Staver believes public officials who should be affirming traditional marriage and other Constitutional freedoms but aren’t fall into two categories – those who share the liberal ideology on homosexuality and those who fear the fierce backlash of the homosexual movement. He says it’s a relentless movement that is not just content to demonize contrary beliefs but to force acceptance of their agenda.
“What we’re seeing is the zero-sum game that I talked about a long time ago that’s coming and now is here. The homosexual agenda is a zero-sum. There’s a winner and a loser. There’s no compromise. There is no tolerance. It is a dominating agenda that no only wants to crush every other worldview or every other contrary opinion, but force every other contrary opinion to fall in line and affirm homosexuality as normative.

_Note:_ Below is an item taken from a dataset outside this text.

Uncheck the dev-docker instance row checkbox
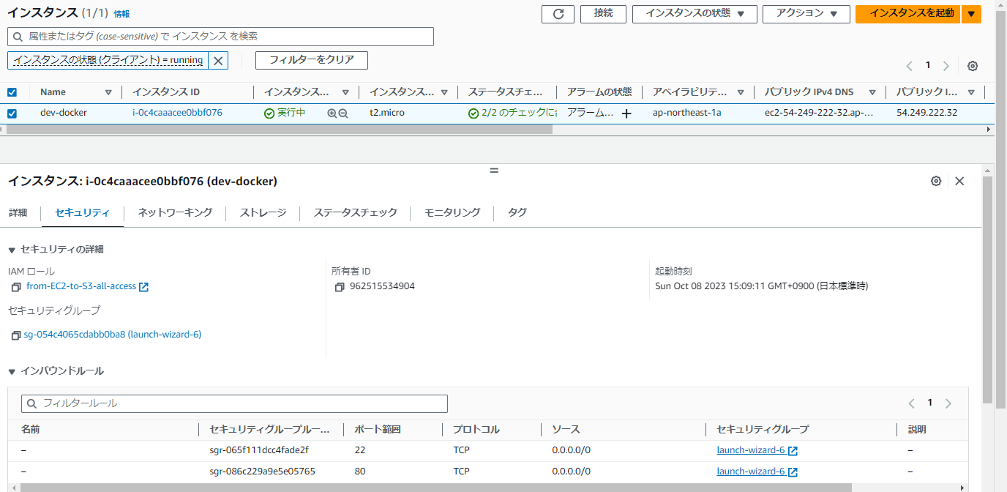The width and height of the screenshot is (1007, 492). click(11, 113)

That’s the clash that’s here,” said Staver.
According to Staver, the demand for total acceptance and even celebration of homosexuality is intensifying by the day. He says it won’t be long at all before churches are targeted legally for accurately preaching scripture on the issue or for refusing to perform same-sex ceremonies.
“I think it’s right around the corner. I think we saw the decision last week of the Supreme Court of New Mexico saying to a wedding photographer, ‘You’ve got to give up your religious freedom if you want to be a wedding photographer. You’ve got to be forced to photograph same-sex ceremonies.’ I mean that’s just as absurd as saying you’ve got to be forced to photograph KKK rallies,” said Staver.
“Here you’ve got a lady who says, ‘I’ll photograph anybody, but I’m not going to photograph a same-sex commitment ceremony.’ This court said, ‘You have to. You must, not withstanding your religious convictions. Either give up your religious convictions or change them or get out of that profession.’ That’s the zero sum game. That’s the zero-sum collision that we’re facing.”